▶ DATA SHOWN

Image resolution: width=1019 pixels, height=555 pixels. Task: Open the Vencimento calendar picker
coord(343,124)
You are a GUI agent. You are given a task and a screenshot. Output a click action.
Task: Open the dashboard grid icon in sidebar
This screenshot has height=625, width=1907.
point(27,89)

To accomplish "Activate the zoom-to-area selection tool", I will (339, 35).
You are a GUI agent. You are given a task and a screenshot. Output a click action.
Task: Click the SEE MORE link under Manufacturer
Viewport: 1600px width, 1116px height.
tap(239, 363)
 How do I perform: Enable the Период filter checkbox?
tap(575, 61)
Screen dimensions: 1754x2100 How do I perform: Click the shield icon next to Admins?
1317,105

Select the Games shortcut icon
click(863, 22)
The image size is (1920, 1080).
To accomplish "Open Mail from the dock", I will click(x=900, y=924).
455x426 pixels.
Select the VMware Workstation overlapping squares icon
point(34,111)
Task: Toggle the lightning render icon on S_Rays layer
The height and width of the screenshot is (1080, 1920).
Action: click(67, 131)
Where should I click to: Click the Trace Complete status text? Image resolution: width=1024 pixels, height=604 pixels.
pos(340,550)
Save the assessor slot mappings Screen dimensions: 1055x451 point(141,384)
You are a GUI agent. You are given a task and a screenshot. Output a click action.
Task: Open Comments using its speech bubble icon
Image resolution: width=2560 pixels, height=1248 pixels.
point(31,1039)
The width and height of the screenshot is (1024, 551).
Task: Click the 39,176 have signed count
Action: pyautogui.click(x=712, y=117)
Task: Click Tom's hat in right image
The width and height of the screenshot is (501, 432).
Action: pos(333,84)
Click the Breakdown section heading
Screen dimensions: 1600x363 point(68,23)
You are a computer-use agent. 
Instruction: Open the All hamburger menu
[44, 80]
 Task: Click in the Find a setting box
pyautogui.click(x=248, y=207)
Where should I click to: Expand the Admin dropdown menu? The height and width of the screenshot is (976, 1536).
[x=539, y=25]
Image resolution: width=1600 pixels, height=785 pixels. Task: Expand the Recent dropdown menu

▶ GIVEN REQUEST
Rewrite the data above as a Markdown table, starting at the line containing "Save the assessor" and running through the end of the data, with a column "No." for the row number and a column "Text" for the line, leaving out blank lines.

▶ WRITTEN SOLUTION
| No. | Text |
|---|---|
| 1 | Save the assessor slot mappings Screen dimensions: 1055x451 point(141,384) |
| 2 | You are a GUI agent. You are given a task and a screenshot. Output a click action. |
| 3 | Task: Open Comments using its speech bubble icon |
| 4 | Image resolution: width=2560 pixels, height=1248 pixels. |
| 5 | point(31,1039) |
| 6 | The width and height of the screenshot is (1024, 551). |
| 7 | Task: Click the 39,176 have signed count |
| 8 | Action: pyautogui.click(x=712, y=117) |
| 9 | Task: Click Tom's hat in right image |
| 10 | The width and height of the screenshot is (501, 432). |
| 11 | Action: pos(333,84) |
| 12 | Click the Breakdown section heading |
| 13 | Screen dimensions: 1600x363 point(68,23) |
| 14 | You are a computer-use agent.  |
| 15 | Instruction: Open the All hamburger menu |
| 16 | [44, 80] |
| 17 |  Task: Click in the Find a setting box |
| 18 | pyautogui.click(x=248, y=207) |
| 19 | Where should I click to: Expand the Admin dropdown menu? The height and width of the screenshot is (976, 1536). |
| 20 | [x=539, y=25] |
| 21 | Image resolution: width=1600 pixels, height=785 pixels. Task: Expand the Recent dropdown menu |